** Task goal **
Can you echo this material back unchanged, beginning at the line that contains "Image resolution: width=1734" and stopping after the line that contains "[x=1729, y=488]"?

┌─ Material for the task

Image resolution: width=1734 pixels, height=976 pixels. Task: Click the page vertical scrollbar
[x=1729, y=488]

└─
┌─ Material for the task

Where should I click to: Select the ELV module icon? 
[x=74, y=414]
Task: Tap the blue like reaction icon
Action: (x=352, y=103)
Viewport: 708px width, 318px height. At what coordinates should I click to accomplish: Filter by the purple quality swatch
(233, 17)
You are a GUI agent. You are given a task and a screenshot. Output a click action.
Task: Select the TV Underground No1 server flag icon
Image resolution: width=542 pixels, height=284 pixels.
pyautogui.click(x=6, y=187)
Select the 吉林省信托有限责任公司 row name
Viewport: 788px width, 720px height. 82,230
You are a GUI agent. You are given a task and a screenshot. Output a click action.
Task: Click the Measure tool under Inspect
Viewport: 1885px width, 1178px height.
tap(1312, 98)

└─

** Answer to this problem **
Image resolution: width=1734 pixels, height=976 pixels. Task: Click the page vertical scrollbar
[x=1729, y=488]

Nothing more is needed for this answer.